## [EXERCICES]
A - Selon le texte sur les cheikhs égyptiens, en quelle année meurt Charkawi ?
B - Renvoyez sans modification le passage du texte sur les cheikhs égyptiens commençant par « Sa carrière ne » et allant jusqu'à « mener à l’indépendance. ».
C - Reprenez le texte sur les cheikhs égyptiens à partir de l'endroit où il s'arrête.

## [TEXTE FOURNI]
▶
Sa carrière ne souffrira pas du départ des Français. Bien au contraire, sa position auprès des Turcs, plus tard de Mohammed-Ali, en sortira renforcée. L’armée française ayant détruit la puissance militaire des mamelouks, Charkawi et ses collègues sont alors la seule autorité politique susceptible de tenir le pays. La promesse du général Bonaparte de confier aux Egyptiens les affaires de leur pays devient une réalité, mais après le départ des Français. De l’échec militaire de la Campagne d’Egypte naît le succès du programme politique. Bientôt les cheikhs de l’ancien Divan imposeront à l’empire ottoman la nomination de Mohammed-Ali. L’Egypte gravit lentement depuis lors le douloureux chemin qui va la mener à l’indépendance.
Charkawi meurt en 1812. Décrivant ses funérailles, Djabarti note ironiquement: « on mit sur sa tombe un turban encore plus grand que celui qu’il portait pendant sa vie: étoffe de coton vert entourée d’un chale de cachemire rouge » (9). Le tableau peint par Rigo a donné au turban du cheikh une couleur blanche.

Le cheikh Aboul-Anouar Al-Sadate. Si Charkawi sort d’un milieu modeste, Sadate, lui, appartient à la bourgeoisie aisée. Le personnage est fier et Bonaparte l’entoure de grands égards. Mais Sadate est sur la réserve. A un dîner qu’il offre au commandant en chef, celui-ci lui demande: « pourquoi les Arabes qui avaient cultivé jadis les sciences et les arts, sont-ils aujourd’hui dans une si profonde ignorance? » Sadate se sent blessé par cette brutale question. « Il leur reste le Coran, ce Livre contient toutes les vérités », répond Sadate. Bonaparte agacé rétorque: « Enseigne-t-il à fondre le canon? » (10).
◀
Données de cibles de clic:
▶
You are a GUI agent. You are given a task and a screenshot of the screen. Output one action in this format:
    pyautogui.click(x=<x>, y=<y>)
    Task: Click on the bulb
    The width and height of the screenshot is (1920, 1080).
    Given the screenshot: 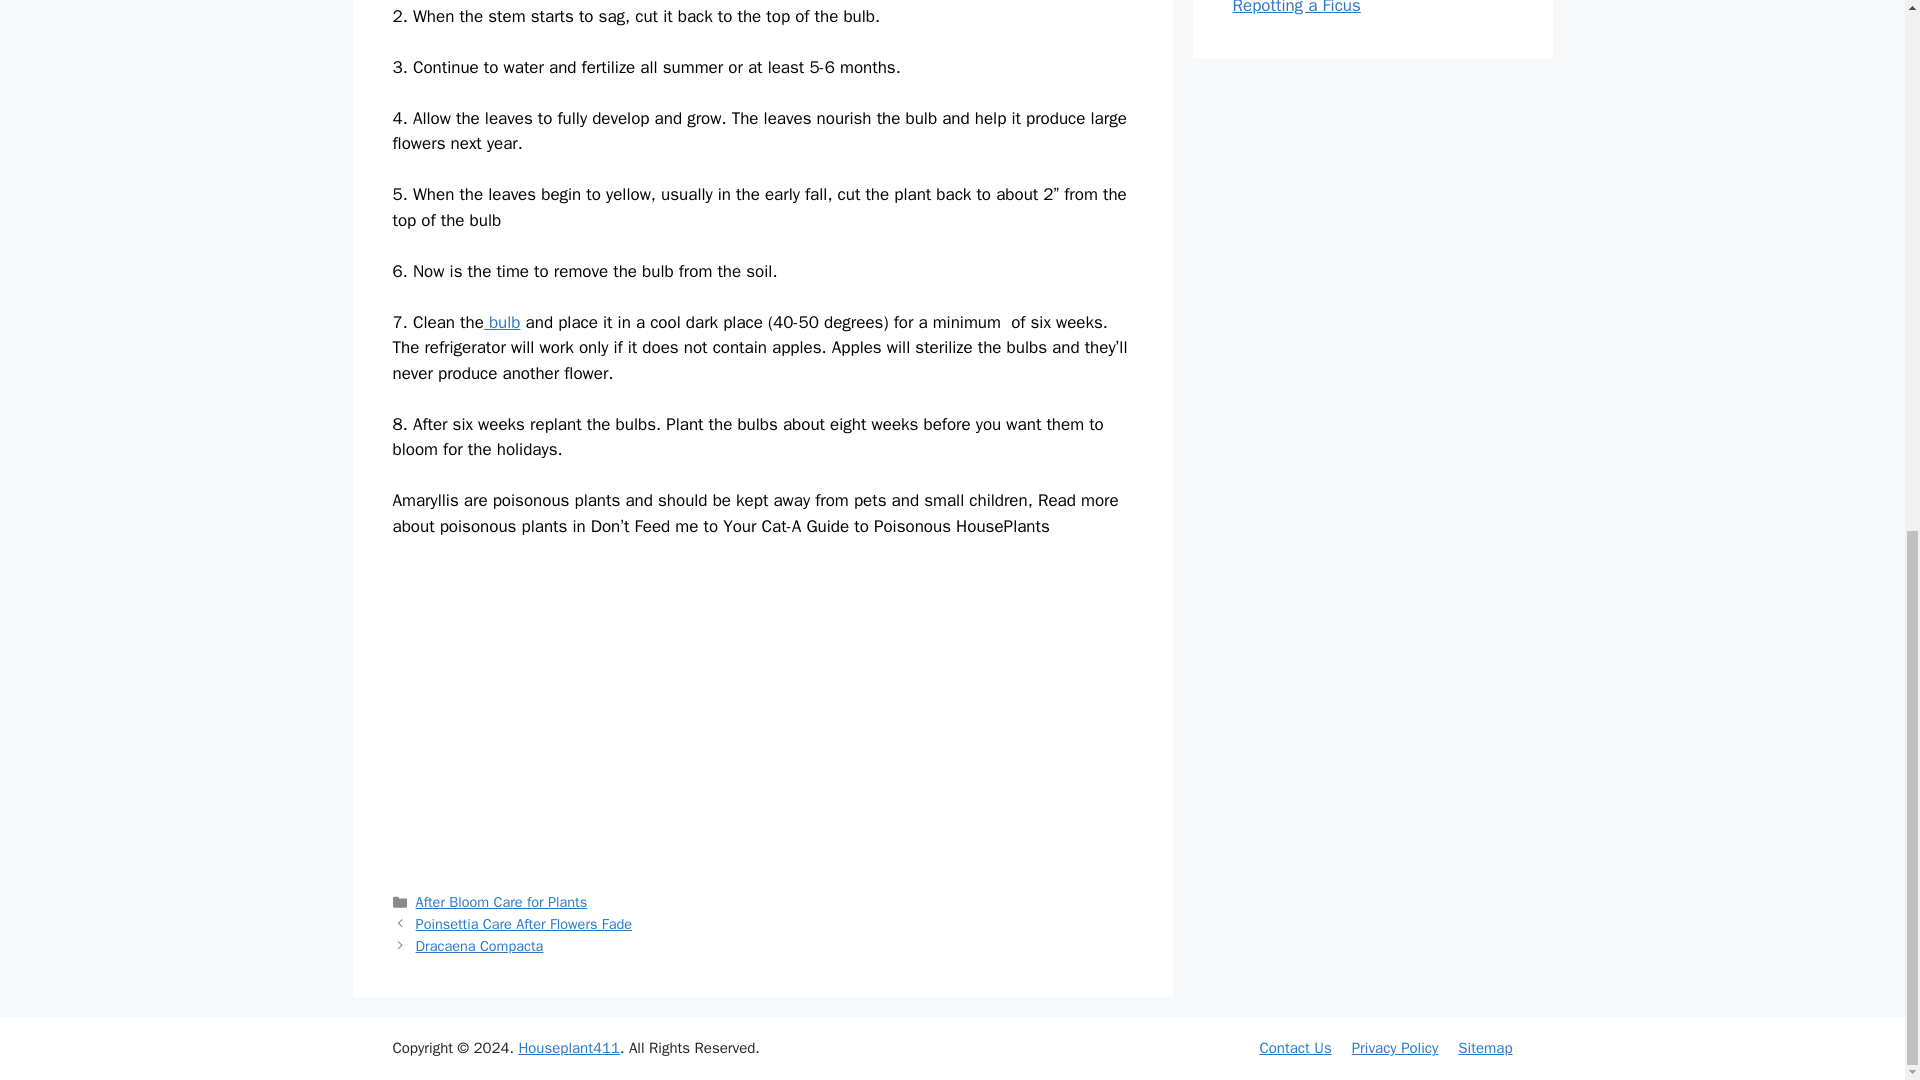 What is the action you would take?
    pyautogui.click(x=502, y=322)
◀
## [RÉPONSES PAR TÂCHE]
A - Charkawi meurt en 1812.

B -
Sa carrière ne souffrira pas du départ des Français. Bien au contraire, sa position auprès des Turcs, plus tard de Mohammed-Ali, en sortira renforcée. L’armée française ayant détruit la puissance militaire des mamelouks, Charkawi et ses collègues sont alors la seule autorité politique susceptible de tenir le pays. La promesse du général Bonaparte de confier aux Egyptiens les affaires de leur pays devient une réalité, mais après le départ des Français. De l’échec militaire de la Campagne d’Egypte naît le succès du programme politique. Bientôt les cheikhs de l’ancien Divan imposeront à l’empire ottoman la nomination de Mohammed-Ali. L’Egypte gravit lentement depuis lors le douloureux chemin qui va la mener à l’indépendance.

C -
Après le départ de Bonaparte, Sadate devient suspect aux autorités françaises. On l’accuse d’avoir encouragé l’insurrection du Caire. Rien n’est plus injuste; bien au contraire, on peut mesurer l’honnêteté du personnage par le fait suivant: un messager turc vient lui demander de soutenir le soulèvement contre les Français, après le retrait des troupes ottomanes du Caire; voici la réponse de Sadate, telle qu’elle est rapportée par Djabarti:
« Tu as violé la parole en obéissant à de vils tyrans et en t’associant à leurs forfaits. La licence de vos soldats était sans bornes. Pour eux la guerre est le pillage ou les amusements dans les lieux prohibés. A cause d’eux les Musulmans sont accablés de tous les maux, la ruine, la famine, l’incendie, la mort du commerce. Quel échec pour votre armée! mais il n’en pouvait être autrement, car les chefs mêmes de cette armée disputaient aux artisans le fruit de leur travail, aux ouvriers leurs salaires, aux petits marchands leurs biens. La ville jouissait de la paix et de la sécurité, vous y avez introduit le feu de l’insurrection. Puis vous vous êtes sauvés comme des souris poursuivies par un chat, laissant le pauvre peuple à la merci des vainqueurs »! (11)
Voilà bien un langage nouveau! Ce rejet de l’arbitraire tel qu’il est formulé dans cette lettre est, en fait, le rejet de tout le système qui sévissait avant l’arrivée des Français.
Reproduisant cette lettre, Djabarti établit des parallèles entre deux styles de gouvernement. Il souligne que les Français refusent de faire usage de la corvée; qu’ils paient les ouvriers qu’ils embauchent. Mais ce qui surtout le remplit d’admiration est l’application de la loi pour tous.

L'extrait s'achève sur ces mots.